James needs precision. These are his words, and never have they been more accurate than in our ongoing marital “discussions.” Think of car engine performance of BMW or Mercedes – or wheels, guitar strings, music equipment – the value is in reliable, uncompromising response.

Unfortunately, the volatile spoken word is anything but tidy, sequential or flawless in response for one who is spontaneous, circular, a lover of imagery and metaphor. I often jump right into the middle of a story or discussion and commence to mashing about or spiraling out. This works beautifully in drafting a story once we get the hang of it, but not so much in aural tradition, wherein there is a beginning, a middle, and an end. Oh dang. My stories never come out that way on the first run!

My husband wants reliability in decision making. Can’t we get rid of the guess work? “Why do you hone words with the precision you do, finding the exact meaning on the page for others—for everyone else and yet with me, you are confusing, and abstract? I can’t pin you down, I don’t know what you want.”

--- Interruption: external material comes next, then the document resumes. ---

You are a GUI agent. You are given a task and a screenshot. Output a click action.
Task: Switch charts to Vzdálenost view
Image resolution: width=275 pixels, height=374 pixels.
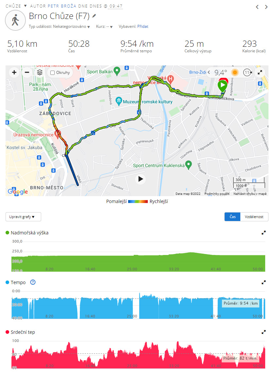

For any man with a logical engineer mind, being married to a disjointed external processor, spiral from the middle, or any damn place, sort of gal is a cross to bear. And mine is a “get it done” guy. How many times have I thought we were still in the idea stage and he thinks we have decided and has already progressed to the action phase. We didn’t decide! And we jockey back and forth. Or, I think we have come to a solid conclusion and he’s still deliberating necessary details… for days. We still don’t have a plan for painting, or travel, or the wedding, or… The final decision just sort of hangs out there and because he is a precision planner, the pointer is aimed squarely at me for the lack of a plan.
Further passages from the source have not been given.